__Detalhes do exercício__
Transcreva do texto fornecido o trecho que começa em "São Paulo - Nessa" e vai até "midiáticos do processo.", incluindo essas palavras.

__Texto fornecido__
· · · · · · ·
Fernando Morais é jornalista e escritor. É autor, entre outros livros, de “Chatô, o rei do Brasil”, biografia de Assis Chateaubriand.

Para Dalmo Dallari, mídia cobre STF 'como se fosse comício' — Rede Brasil Atual

Para Dalmo Dallari, mídia cobre STF 'como se fosse comício' — Rede Brasil Atual

Para Dalmo Dallari, mídia cobre STF 'como se fosse comício'

Jurista critica comportamento da imprensa e dos ministros da corte no julgamento do 'mensalão'
Por: Conceição Leme, do Viomundo
Publicado em 29/09/2012, 12:23
Última atualização às 12:23
Para Dalmo Dallari, mídia cobre STF 'como se fosse comício'
Dallari: Agindo de maneira inadequada, STF compromete sua própria autoridade (Foto: Enemat)
São Paulo - Nessa quinta-feira 27, aconteceu a 29ª audiência da Ação Penal 470, o chamado mensalão. A cada semana de julgamento – foi-se a nona –, aumentam os questionamentos sobre os aspectos jurídicos, éticos e midiáticos do processo.
· · · · · · ·
__Dados registrados__
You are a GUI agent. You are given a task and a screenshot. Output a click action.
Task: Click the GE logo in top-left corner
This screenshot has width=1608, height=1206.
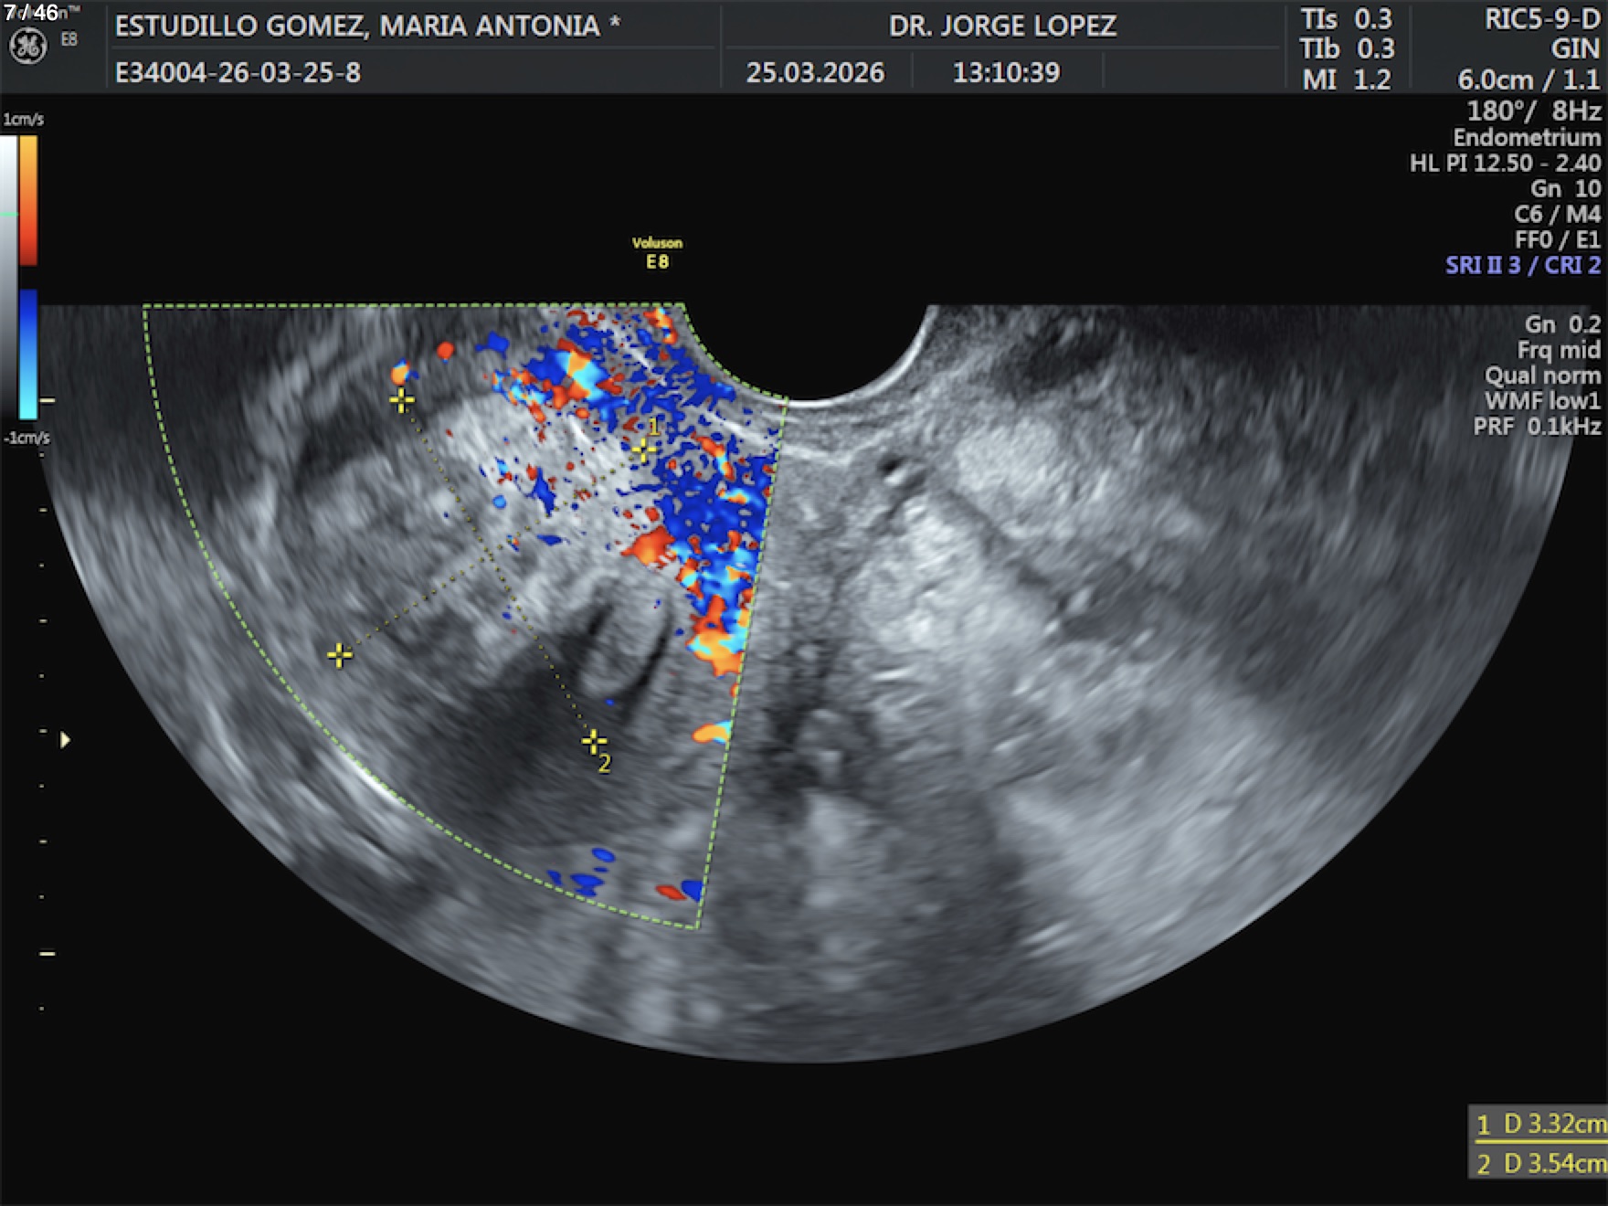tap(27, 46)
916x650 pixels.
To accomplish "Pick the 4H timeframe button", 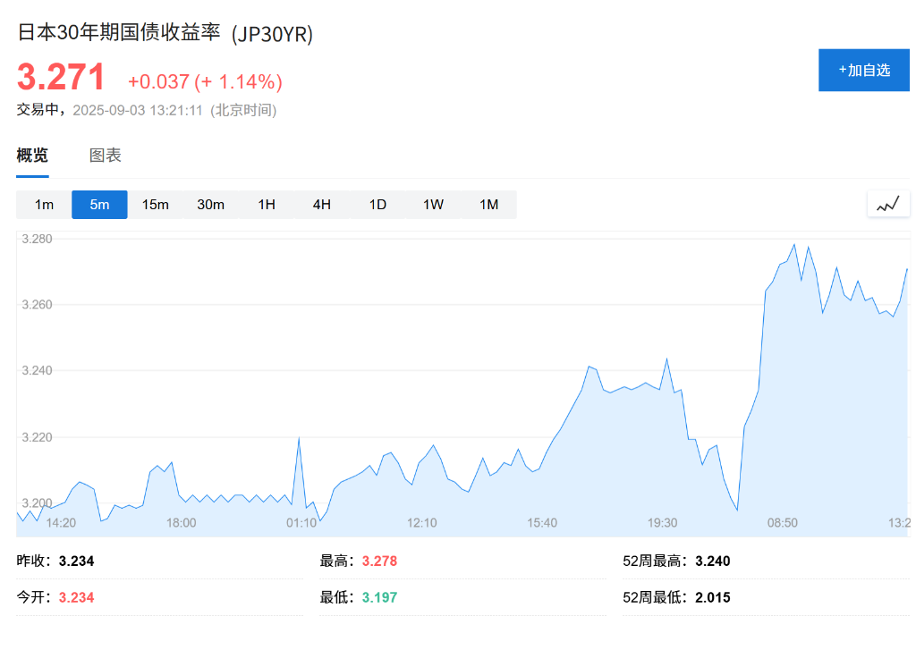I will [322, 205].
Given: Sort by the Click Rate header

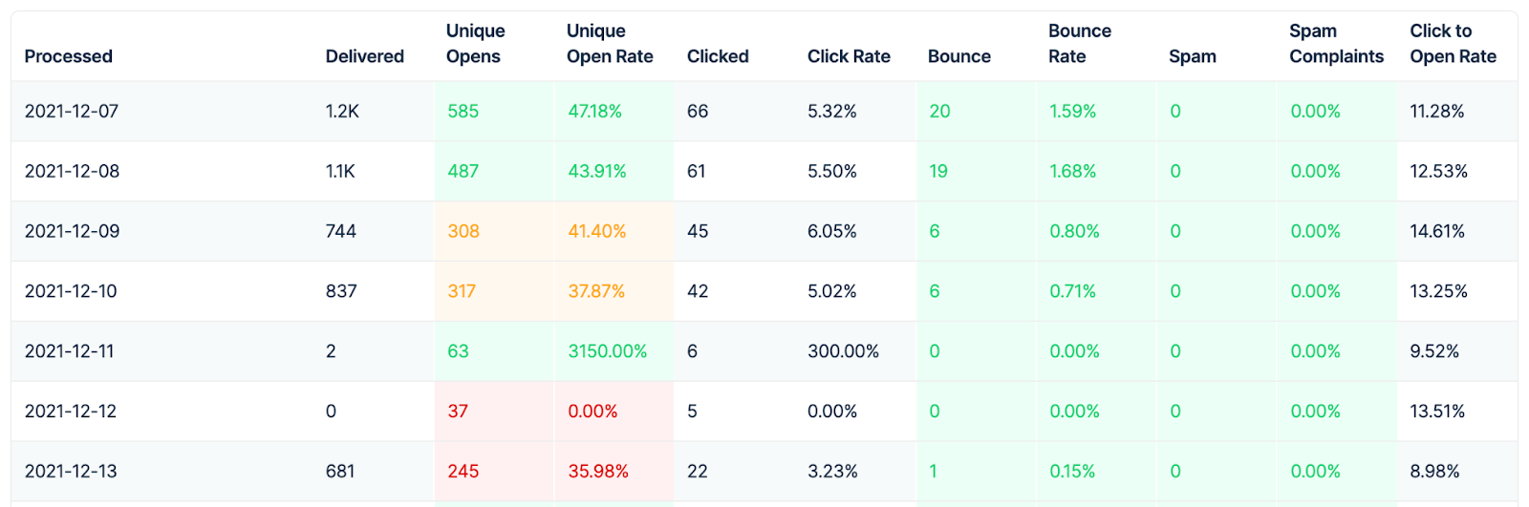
· · · · · · ·
__Resposta completa__
São Paulo - Nessa quinta-feira 27, aconteceu a 29ª audiência da Ação Penal 470, o chamado mensalão. A cada semana de julgamento – foi-se a nona –, aumentam os questionamentos sobre os aspectos jurídicos, éticos e midiáticos do processo.